Repeat the data exactly, every last line of it.
#### INFORMATION ####
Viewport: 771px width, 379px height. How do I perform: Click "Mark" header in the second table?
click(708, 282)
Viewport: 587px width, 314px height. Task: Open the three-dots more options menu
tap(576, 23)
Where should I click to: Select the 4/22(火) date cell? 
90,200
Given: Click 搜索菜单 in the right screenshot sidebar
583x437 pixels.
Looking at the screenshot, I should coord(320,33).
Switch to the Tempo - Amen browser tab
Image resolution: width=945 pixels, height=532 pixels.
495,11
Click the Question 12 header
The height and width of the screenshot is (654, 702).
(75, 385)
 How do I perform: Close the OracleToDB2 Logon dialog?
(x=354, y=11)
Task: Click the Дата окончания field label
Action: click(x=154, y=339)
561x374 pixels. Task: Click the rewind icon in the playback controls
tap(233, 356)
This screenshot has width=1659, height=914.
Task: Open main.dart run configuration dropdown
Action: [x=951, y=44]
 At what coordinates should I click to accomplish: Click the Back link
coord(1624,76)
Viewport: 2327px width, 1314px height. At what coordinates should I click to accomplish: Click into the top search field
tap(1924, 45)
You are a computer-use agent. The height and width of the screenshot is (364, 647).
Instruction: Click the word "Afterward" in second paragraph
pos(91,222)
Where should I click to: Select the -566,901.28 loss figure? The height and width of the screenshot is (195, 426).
####
### RESULT FOR THIS EXERCISE
Viewport: 771px width, 379px height. How do I perform: Click "Mark" header in the second table?
click(708, 282)
Viewport: 587px width, 314px height. Task: Open the three-dots more options menu
tap(576, 23)
Where should I click to: Select the 4/22(火) date cell? 
90,200
Given: Click 搜索菜单 in the right screenshot sidebar
583x437 pixels.
Looking at the screenshot, I should coord(320,33).
Switch to the Tempo - Amen browser tab
Image resolution: width=945 pixels, height=532 pixels.
495,11
Click the Question 12 header
The height and width of the screenshot is (654, 702).
(75, 385)
 How do I perform: Close the OracleToDB2 Logon dialog?
(x=354, y=11)
Task: Click the Дата окончания field label
Action: click(x=154, y=339)
561x374 pixels. Task: Click the rewind icon in the playback controls
tap(233, 356)
This screenshot has width=1659, height=914.
Task: Open main.dart run configuration dropdown
Action: [x=951, y=44]
 At what coordinates should I click to accomplish: Click the Back link
coord(1624,76)
Viewport: 2327px width, 1314px height. At what coordinates should I click to accomplish: Click into the top search field
tap(1924, 45)
You are a computer-use agent. The height and width of the screenshot is (364, 647).
Instruction: Click the word "Afterward" in second paragraph
pos(91,222)
Where should I click to: Select the -566,901.28 loss figure? The height and width of the screenshot is (195, 426).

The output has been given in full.